Problem description =
Copy the material below word for word, starting at the line with "Click the Warm White (+3000K) value" and ending with the line with "will click(x=1019, y=647).", both of those lines included.
━━━ Dataset records ━━━
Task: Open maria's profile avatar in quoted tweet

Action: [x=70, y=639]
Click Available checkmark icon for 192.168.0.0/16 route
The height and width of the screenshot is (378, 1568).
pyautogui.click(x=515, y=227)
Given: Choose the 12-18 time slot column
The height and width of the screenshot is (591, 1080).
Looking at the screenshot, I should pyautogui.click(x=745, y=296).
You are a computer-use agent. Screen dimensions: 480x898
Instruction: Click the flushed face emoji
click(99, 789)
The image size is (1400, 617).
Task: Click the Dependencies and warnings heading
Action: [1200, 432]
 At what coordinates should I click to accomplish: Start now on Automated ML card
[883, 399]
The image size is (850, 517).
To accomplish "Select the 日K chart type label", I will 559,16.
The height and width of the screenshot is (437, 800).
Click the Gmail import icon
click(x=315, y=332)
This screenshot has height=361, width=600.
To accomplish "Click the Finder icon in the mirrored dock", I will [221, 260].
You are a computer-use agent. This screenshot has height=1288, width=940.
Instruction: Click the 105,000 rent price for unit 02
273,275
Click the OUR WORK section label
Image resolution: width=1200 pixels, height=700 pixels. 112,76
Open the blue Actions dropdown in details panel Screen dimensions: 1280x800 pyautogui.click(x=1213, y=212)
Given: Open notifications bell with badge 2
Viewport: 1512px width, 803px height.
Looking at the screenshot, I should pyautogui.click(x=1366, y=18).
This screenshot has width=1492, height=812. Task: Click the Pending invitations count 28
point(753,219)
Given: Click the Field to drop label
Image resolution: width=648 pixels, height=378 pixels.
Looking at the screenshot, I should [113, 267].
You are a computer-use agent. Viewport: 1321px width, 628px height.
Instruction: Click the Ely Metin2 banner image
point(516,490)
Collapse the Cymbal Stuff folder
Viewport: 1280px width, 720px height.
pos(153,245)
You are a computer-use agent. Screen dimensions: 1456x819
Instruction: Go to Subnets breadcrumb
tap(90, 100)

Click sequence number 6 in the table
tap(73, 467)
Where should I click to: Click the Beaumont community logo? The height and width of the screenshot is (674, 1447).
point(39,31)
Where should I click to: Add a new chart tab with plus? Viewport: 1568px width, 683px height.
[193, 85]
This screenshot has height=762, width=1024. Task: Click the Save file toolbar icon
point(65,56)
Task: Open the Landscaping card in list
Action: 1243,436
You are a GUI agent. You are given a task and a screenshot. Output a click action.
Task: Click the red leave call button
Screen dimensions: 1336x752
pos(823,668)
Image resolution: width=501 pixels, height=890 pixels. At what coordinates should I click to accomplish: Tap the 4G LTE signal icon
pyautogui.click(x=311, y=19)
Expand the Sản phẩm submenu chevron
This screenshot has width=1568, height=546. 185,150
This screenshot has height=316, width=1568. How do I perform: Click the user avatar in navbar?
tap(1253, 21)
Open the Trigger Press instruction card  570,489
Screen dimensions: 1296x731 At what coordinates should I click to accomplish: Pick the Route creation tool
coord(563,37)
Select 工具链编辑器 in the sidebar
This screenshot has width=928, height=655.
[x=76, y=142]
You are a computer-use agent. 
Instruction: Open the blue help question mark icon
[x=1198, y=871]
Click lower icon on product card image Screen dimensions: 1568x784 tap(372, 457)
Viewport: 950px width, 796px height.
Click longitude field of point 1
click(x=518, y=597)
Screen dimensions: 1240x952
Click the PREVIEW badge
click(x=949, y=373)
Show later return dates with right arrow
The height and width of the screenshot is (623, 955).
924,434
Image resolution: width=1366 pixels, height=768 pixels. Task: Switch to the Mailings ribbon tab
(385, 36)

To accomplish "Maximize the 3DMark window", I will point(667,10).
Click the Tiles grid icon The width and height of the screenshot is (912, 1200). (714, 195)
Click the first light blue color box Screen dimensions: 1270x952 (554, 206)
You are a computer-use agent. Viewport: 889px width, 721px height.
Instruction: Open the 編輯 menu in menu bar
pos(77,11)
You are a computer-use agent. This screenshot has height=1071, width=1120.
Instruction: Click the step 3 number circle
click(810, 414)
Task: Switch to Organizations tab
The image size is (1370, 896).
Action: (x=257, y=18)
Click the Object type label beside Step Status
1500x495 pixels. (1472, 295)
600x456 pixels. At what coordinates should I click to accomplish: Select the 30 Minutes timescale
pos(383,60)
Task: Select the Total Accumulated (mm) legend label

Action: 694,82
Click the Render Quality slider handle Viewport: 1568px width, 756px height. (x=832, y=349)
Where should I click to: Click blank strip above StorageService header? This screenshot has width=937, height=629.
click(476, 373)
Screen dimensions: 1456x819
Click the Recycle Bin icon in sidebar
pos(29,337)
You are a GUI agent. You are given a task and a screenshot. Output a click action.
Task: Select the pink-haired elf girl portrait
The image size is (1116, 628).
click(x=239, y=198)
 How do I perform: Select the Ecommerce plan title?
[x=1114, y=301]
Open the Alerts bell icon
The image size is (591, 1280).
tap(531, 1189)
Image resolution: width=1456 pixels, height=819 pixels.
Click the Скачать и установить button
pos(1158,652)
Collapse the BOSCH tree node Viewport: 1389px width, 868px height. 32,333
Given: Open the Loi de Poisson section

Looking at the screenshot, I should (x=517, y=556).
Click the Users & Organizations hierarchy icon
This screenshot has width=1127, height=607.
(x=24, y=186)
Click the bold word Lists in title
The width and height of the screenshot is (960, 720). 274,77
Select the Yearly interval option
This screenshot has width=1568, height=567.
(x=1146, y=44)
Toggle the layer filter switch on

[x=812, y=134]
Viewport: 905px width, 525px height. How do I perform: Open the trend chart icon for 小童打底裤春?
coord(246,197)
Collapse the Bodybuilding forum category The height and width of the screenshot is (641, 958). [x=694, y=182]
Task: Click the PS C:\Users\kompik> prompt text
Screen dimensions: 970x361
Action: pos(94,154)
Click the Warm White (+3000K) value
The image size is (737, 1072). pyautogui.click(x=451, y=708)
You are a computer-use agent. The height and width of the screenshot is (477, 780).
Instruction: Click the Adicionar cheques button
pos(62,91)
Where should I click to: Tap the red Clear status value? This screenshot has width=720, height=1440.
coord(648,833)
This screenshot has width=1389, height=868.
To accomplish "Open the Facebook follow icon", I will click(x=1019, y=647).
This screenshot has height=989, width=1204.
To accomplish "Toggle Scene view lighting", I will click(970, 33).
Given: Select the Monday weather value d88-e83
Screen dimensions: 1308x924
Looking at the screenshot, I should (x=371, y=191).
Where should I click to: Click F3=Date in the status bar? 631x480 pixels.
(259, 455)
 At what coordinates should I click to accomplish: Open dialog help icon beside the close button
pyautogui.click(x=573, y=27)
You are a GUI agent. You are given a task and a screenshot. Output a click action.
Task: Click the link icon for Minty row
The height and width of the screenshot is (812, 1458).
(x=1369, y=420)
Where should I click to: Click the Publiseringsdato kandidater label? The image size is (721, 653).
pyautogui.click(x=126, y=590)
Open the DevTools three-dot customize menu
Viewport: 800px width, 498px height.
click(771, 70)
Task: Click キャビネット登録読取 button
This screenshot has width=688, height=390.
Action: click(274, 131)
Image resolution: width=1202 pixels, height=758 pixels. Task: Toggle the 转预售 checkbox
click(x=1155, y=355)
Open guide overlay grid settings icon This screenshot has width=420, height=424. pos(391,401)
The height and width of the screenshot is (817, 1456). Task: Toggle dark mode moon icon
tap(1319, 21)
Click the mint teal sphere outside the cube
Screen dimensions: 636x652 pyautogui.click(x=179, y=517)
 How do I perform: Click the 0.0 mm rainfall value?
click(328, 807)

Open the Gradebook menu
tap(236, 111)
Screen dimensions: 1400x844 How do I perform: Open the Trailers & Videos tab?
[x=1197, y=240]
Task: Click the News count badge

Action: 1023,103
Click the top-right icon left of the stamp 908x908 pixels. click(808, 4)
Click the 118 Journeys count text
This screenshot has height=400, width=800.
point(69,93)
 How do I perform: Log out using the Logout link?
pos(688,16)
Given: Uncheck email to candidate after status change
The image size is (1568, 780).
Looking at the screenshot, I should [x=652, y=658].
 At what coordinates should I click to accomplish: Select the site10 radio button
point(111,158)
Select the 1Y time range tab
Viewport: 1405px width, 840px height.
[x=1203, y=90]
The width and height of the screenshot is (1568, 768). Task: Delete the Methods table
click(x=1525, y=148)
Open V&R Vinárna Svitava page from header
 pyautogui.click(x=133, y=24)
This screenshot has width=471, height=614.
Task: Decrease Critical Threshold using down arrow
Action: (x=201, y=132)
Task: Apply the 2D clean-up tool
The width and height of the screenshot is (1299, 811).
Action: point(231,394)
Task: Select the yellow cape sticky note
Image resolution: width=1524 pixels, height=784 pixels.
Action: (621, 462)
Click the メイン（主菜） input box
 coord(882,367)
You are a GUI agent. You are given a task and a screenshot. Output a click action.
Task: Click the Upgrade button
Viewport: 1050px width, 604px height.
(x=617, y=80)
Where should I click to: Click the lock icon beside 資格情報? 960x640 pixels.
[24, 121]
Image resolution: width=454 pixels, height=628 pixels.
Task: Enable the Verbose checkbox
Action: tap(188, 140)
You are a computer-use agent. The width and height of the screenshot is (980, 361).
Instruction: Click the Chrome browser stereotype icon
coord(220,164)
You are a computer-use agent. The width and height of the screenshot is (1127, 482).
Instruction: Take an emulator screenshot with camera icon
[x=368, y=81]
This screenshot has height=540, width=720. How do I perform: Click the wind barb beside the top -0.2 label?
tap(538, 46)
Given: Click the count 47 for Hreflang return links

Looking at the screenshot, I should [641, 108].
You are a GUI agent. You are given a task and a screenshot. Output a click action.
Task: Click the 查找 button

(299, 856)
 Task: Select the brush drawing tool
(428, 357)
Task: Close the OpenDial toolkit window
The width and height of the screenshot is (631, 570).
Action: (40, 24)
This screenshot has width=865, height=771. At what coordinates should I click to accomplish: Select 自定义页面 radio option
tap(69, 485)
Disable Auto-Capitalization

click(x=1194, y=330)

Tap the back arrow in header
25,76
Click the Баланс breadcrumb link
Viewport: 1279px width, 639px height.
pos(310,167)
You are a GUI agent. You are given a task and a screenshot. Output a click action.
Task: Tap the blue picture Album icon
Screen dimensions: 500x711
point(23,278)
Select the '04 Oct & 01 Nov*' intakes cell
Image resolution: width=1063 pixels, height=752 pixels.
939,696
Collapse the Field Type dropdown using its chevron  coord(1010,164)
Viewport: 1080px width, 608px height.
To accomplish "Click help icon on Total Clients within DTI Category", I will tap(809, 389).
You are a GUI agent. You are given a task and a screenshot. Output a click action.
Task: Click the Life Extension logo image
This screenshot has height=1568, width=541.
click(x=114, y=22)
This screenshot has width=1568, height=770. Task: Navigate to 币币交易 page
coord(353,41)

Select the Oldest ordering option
━━━
Answer to the task =
Click the Warm White (+3000K) value
The image size is (737, 1072). pyautogui.click(x=451, y=708)
You are a computer-use agent. The height and width of the screenshot is (477, 780).
Instruction: Click the Adicionar cheques button
pos(62,91)
Where should I click to: Tap the red Clear status value? This screenshot has width=720, height=1440.
coord(648,833)
This screenshot has width=1389, height=868.
To accomplish "Open the Facebook follow icon", I will click(x=1019, y=647).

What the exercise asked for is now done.